This post is part of a series that interviews some notable bioinformaticians to get their views on various aspects of bioinformatics research. Hopefully these answers will prove useful to others in the field, especially to those who are just starting their bioinformatics careers.
Laura Clarke is the Project Coordinator for Resequencing Informatics, part of the Vertebrate Genomics team led by Paul Flicek at EMBL-EBI. Before joining the EBI, she was applying her considerable bioinformatics skills at the Wellcome Trust Sanger Institute (a move ranked #1 on the annual list of Easiest-employers-to-transition-between).
Her role sees her help with the analysis and coordination of high throughput genomics efforts such as the 1000 Genomes project, BLUEPRINT (deciphering the epigenome of blood cells), and HipSci (the Human Induced Pluripotent Stem Cells Initiative). If you're wondering what this actually entails, I'll hand you over to Laura:
"This work boils down to making sure that data gets into and out of the sequence archives; running primary analysis and QC; and then making sure the resulting analysis makes it out to the community".

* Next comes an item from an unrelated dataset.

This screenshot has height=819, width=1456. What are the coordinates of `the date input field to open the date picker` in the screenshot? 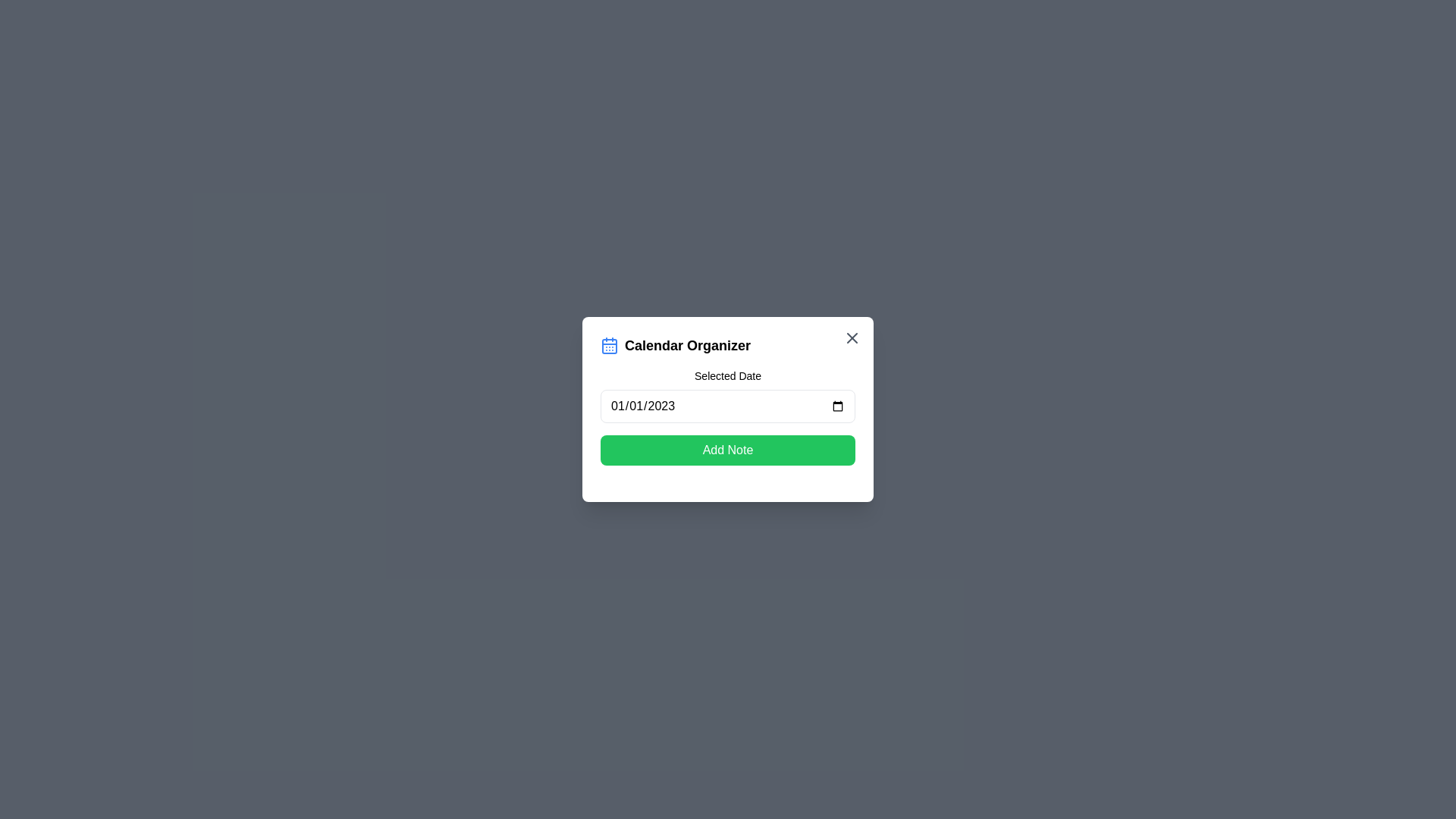 It's located at (728, 406).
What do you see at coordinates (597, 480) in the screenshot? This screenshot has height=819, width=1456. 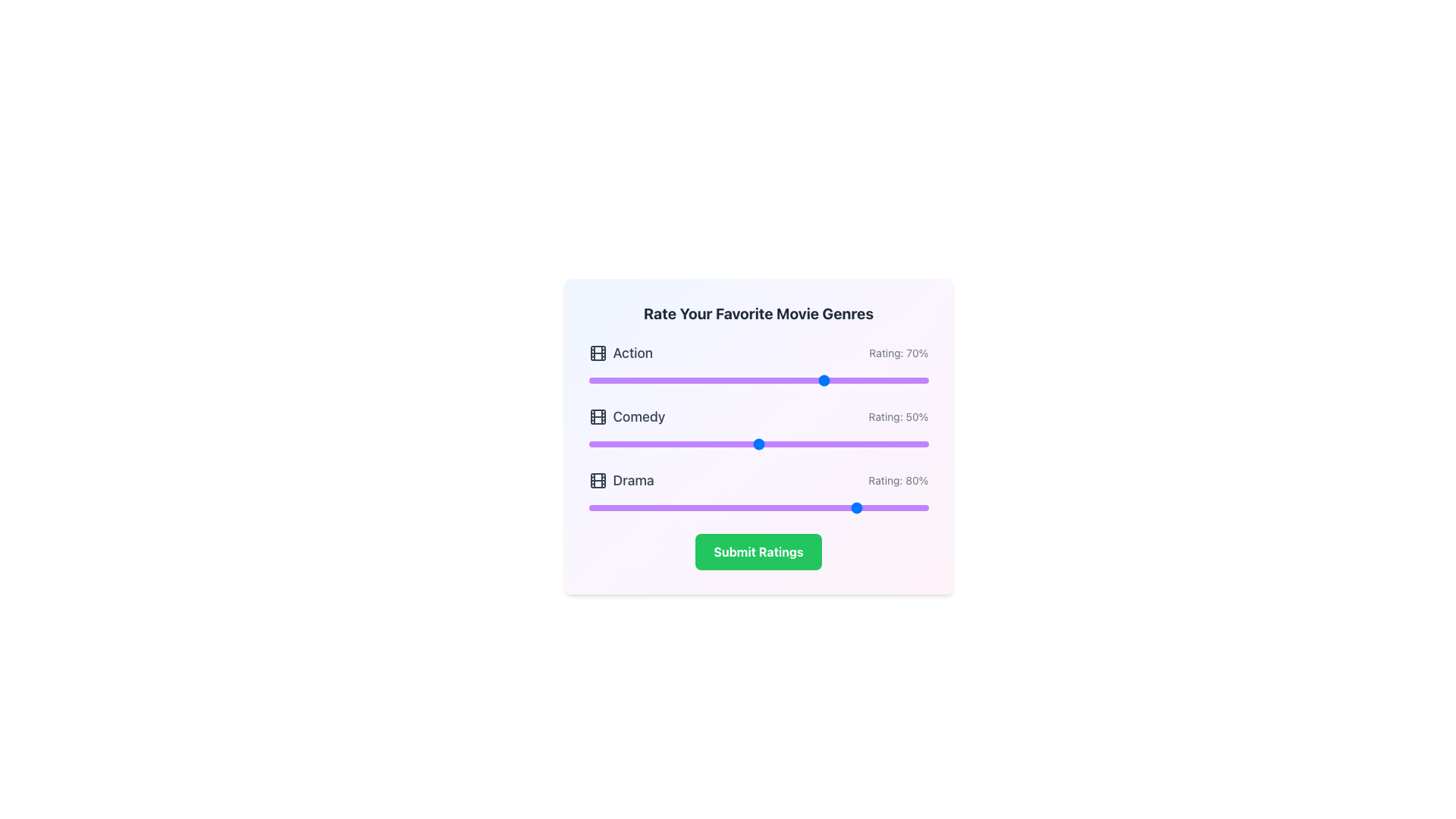 I see `the 'Drama' genre icon, which visually represents the genre within the rating interface and is aligned with other genre icons in the grid` at bounding box center [597, 480].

001. What's something that you enjoy about current bioinformatics research?
The possibility. With modern sequencing technologies, computation techniques have the ability to draw together these new data types and massive volumes of data, allowing us to get much closer to a proper understanding of cellular biology, which of course brings us closer to understanding organismal biology.
Add to that the diverse range of species being sequenced and what that can teach us about evolution and the forces which drive evolution.
That is of course before you consider how it might impact medicine or food security or any real world applications.
010. What's something that you *don't* enjoy about current bioinformatics research?
Extracting data from people. My life would be easier if people weren't so begrudging about sharing data and describing the data they do share well. I work with many people who do share data freely and easily but there are still too many people who are too reticent or reluctant to make data publicly available from within a consortium.
011. If you could go back in time and visit yourself as an 18 year old, what single piece of advice would you give yourself to help your future bioinformatics career?
For data coordination purposes we produce a lot of tab-delimited text files, cut is a wonderful Unix command for making those easier to work with and manipulate, learning about cut sooner would have at least made mucking about with various types of GFF files easier I suspect.
100. What's your all-time favorite piece of bioinformatics software, and why?
I have to say I did enjoy pairedends.com, very funny
101. IUPAC describes a set of 18 single-character nucleotide codes that can represent a DNA base: which one best reflects your personality?
R: this is because Adenine and Guanine are the same molecule type (purines) as both Theobromine and Caffeine, both of which are quite important to me and at least influence my personality.